Clinical meaning
Behcet disease (BD) is a chronic, relapsing systemic vasculitis affecting vessels of all sizes, uniquely involving both arterial and venous systems. The NP must understand the immunopathogenesis to guide advanced diagnostic workup and treatment selection.
The pathogenesis centers on neutrophilic hyperactivation and aberrant Th1/Th17 immune responses. The strongest genetic risk factor is HLA-B51, a class I MHC allele present in 50-70% of BD patients in endemic regions. HLA-B51 is hypothesized to present microbial peptides (particularly from oral streptococci and HSV-1) that trigger molecular mimicry and cross-reactive T-cell responses against vascular endothelium.
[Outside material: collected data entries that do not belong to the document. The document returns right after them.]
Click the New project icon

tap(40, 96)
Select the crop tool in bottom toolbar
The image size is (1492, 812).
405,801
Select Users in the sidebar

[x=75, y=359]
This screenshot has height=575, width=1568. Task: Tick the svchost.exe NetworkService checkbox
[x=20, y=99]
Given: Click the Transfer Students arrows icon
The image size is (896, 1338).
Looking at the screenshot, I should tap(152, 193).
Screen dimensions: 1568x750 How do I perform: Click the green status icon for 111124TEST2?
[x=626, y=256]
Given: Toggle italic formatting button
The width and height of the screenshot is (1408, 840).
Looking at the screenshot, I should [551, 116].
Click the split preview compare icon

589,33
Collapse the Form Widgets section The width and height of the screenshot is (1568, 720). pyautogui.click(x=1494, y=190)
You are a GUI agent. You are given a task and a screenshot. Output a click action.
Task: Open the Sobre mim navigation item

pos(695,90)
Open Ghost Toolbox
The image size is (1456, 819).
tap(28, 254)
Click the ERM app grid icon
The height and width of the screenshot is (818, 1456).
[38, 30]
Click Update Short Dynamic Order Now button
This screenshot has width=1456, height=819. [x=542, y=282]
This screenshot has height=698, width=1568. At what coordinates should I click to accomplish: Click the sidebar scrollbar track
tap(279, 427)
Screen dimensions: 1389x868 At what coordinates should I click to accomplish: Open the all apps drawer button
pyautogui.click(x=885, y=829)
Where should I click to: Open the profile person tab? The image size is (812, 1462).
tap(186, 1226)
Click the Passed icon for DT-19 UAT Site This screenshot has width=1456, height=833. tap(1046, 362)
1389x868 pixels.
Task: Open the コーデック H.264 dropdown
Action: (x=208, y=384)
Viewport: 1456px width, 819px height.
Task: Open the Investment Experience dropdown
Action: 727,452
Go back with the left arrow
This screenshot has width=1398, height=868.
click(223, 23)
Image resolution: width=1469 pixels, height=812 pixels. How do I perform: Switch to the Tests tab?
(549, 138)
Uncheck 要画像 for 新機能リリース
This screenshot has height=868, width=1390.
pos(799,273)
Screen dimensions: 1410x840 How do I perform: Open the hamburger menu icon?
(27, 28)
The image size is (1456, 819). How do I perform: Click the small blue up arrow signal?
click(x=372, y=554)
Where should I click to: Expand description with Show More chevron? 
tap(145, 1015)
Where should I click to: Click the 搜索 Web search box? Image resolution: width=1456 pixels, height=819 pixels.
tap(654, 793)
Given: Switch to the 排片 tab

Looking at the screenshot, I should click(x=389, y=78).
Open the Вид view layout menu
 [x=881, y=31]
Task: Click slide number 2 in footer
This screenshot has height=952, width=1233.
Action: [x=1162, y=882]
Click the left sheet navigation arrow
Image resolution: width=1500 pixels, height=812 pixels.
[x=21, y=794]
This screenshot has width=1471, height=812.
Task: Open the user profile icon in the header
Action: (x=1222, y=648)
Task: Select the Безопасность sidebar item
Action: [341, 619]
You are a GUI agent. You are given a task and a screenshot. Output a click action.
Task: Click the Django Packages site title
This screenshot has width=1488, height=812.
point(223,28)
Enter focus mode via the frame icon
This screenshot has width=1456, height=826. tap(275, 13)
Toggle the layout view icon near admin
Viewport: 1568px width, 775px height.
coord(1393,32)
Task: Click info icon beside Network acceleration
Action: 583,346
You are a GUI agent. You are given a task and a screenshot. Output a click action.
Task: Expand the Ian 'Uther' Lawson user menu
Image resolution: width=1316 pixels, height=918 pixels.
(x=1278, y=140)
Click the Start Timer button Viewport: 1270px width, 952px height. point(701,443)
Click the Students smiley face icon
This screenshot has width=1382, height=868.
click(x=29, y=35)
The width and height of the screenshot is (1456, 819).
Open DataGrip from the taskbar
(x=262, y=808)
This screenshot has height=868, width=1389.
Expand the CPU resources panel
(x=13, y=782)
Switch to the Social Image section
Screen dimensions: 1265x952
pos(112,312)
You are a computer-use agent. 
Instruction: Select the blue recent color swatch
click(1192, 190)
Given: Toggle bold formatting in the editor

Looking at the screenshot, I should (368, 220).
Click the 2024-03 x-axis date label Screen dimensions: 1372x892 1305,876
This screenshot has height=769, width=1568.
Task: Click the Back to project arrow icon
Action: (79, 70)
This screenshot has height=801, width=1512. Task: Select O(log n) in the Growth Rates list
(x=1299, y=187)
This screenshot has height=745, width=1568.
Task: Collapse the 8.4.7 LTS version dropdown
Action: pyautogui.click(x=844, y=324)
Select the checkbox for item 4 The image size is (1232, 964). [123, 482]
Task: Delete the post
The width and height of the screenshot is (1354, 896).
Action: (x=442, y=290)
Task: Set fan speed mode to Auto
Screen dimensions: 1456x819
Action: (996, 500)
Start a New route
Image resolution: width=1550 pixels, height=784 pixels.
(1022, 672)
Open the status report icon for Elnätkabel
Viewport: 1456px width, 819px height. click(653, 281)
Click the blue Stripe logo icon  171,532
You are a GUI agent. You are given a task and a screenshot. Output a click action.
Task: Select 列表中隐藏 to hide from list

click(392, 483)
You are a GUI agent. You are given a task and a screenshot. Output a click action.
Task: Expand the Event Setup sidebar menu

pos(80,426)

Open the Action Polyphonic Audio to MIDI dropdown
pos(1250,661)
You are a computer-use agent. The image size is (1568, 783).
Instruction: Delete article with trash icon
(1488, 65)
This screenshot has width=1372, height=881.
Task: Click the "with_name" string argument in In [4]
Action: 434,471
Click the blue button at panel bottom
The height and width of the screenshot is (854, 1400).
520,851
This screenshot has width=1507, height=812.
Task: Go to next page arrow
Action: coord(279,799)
Additionally, HLA-B51 misfolding in the endoplasmic reticulum may activate the unfolded protein response, driving IL-23 secretion and downstream Th17 polarization.
Neutrophils in BD demonstrate pathological hyperreactivity: enhanced chemotaxis, superoxide generation, and neutrophil extracellular trap (NET) formation. This underlies the pathergy phenomenon (disproportionate pustular response to minor skin trauma) and the perivascular neutrophilic infiltration that damages vessel walls. Endothelial dysfunction from inflammatory cytokines (TNF-alpha, IL-6, IL-17) and oxidative stress promotes thrombosis (venous predominant) and aneurysm formation (arterial).
The NP differential diagnosis for recurrent oral ulcers with systemic features includes: reactive arthritis (urethritis, conjunctivitis), systemic lupus erythematosus (malar rash, ANA positive), Crohn disease (GI ulceration pattern), cyclic neutropenia (periodic ulcers with neutropenia), and herpes simplex (vesicular prodrome, positive viral culture). BD is distinguished by the combination of oral and genital ulcers, pathergy positivity, uveitis with hypopyon, and Silk Road geographic distribution.